Copy everything from the line containing "PRIMARY BEDROOM label" down to the end of the material, requests included. Scale every coordinate in the answers by 2.15, rounding to whole numbers with halves going up.
==== Data entries
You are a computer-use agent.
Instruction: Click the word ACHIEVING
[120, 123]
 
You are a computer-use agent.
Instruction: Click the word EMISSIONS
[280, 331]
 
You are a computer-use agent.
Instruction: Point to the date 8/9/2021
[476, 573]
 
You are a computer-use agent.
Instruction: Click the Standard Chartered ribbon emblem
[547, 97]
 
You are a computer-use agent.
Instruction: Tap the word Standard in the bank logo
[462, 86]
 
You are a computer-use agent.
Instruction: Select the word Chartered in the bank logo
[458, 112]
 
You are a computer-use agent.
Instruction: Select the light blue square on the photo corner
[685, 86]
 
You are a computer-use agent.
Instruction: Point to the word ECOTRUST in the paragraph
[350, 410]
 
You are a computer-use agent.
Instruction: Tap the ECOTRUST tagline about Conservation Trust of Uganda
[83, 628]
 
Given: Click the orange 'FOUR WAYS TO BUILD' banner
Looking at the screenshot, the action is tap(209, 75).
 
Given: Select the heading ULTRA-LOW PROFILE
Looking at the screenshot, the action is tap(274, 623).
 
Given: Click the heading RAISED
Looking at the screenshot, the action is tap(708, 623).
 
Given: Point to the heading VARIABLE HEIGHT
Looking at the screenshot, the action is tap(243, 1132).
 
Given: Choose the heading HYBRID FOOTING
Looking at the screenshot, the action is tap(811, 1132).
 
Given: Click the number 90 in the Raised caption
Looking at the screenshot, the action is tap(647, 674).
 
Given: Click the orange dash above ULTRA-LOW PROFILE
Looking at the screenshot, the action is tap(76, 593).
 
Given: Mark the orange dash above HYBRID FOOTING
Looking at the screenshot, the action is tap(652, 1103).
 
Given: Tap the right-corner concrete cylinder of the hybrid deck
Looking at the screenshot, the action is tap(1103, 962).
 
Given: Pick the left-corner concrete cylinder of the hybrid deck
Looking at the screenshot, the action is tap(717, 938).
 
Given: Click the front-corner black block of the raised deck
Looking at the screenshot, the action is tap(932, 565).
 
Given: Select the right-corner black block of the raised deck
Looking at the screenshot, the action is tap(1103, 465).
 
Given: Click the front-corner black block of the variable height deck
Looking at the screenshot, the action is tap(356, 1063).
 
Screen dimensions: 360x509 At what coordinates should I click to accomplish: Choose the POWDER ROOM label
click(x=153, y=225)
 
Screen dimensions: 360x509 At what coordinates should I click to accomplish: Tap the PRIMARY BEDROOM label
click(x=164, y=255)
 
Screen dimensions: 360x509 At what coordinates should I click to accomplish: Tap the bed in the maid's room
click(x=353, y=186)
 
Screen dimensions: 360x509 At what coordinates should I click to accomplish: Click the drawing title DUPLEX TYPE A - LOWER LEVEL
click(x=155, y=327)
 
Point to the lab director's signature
========
▸ **Reply to the task**
Screen dimensions: 360x509 At what coordinates should I click to accomplish: Tap the PRIMARY BEDROOM label
click(x=353, y=548)
 
Screen dimensions: 360x509 At what coordinates should I click to accomplish: Tap the bed in the maid's room
click(x=759, y=400)
 
Screen dimensions: 360x509 At what coordinates should I click to accomplish: Click the drawing title DUPLEX TYPE A - LOWER LEVEL
click(x=333, y=703)
 
Point to the lab director's signature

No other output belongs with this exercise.